_SUPPLIED PASSAGE_.
Batad is a place to reflect, gaze, wonder at the beauty of it all and bask in the pleasure of having such a place on this earth. A tour of the mountainous region of Northern Luzon is not complete without a visit there. It’s one of my favorite places in the Philippines and I have been there many times. I often take friends and family to Batad when they visit me in the Philippines.
If you plan to stay in Batad, I recommend two nights at least. The day in between gives you time explore the village and go to waterfall. The extra night gives you time to rest up in a beautiful setting in preparation for the return walk or your onward trek. There are many beautiful treks to do from Batad, for both the casual tourist or for the mountaineers.
My first visit to Batad was in 2000 and my most recent was early 2010. Although the stunning vista is almost as it was ten years ago, tourism has had a significant impact on the culture. This once isolated farming community, forgotten by time, is steadily transforming itself into a tourism community. For many locals, the easy tourist dollars have become much more lucrative than the hard toil of farming. The old man dressed in traditional loin cloth can probably make more money from having his picture taken a few times than he could from a whole day of tending the rice terraces. A problem with this comparatively easy money, and the subsequent extra time for idleness, is probably an increase in alcoholism. Although all harmless drunks, there appears to be more of them.

_RAW DATA_.

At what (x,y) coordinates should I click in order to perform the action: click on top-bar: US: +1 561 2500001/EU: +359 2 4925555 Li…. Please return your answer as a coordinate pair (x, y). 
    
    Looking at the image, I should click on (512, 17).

_EXERCISE AIM_. Go on with the piece about Batad, picking up after its final sentence.

_TASK OUTPUT_.
Electricity came to Batad in 2005 and with it came video players, frozen meat, cold beer and cell phones (although the signal is so weak that only text messaging works).
Even though Batad has changed a lot since my very first visit, I still love this place and just don’t tire of going there. I love to stand on the verandah of the Hillside Inn at night and look out over the beautiful amphitheater lit up by the moonlight, or gaze into the nearby trees and watch the fireflies. Sunrise and sunset over the rice terraces are spectacular.
Batad is a Barangay within the municipality of Banaue, Ifugao Province, about 370km by road from Manila. It is about 18 Km travel from Banaue, of which about 15 Km is by road (to the Saddle) and about 3 Km is walked along a mountain trail.
Reviews of the eleven Batad accommodations can be seen by clicking here - Batad Accommodation Guide. Accommodation includes authentic native huts, budget backpacker inn type and homestay. Everything on offer is fairly Spartan, but hot water for a wash is always available, either by the bucket or out of the shower in a few places that have instant electric water heaters.
Also spelt Tappia Falls - If time is limited, a tour of Batad can be done as a day trip, but you must go first thing in the morning. You won’t need a guide to get to Batad. For touring the village and going to the Tappiyah Waterfall, I suggest you use a local guide rather than a Banaue guide. You don’t have to have one, but you will learn so much more about the village and the history of the place if you do. You may also get a little lost if you don’t meet anyone to help with directions. It can be an arduous walk from the waterfall back up to the saddle, so don’t do it if you are not used to a long uphill trek.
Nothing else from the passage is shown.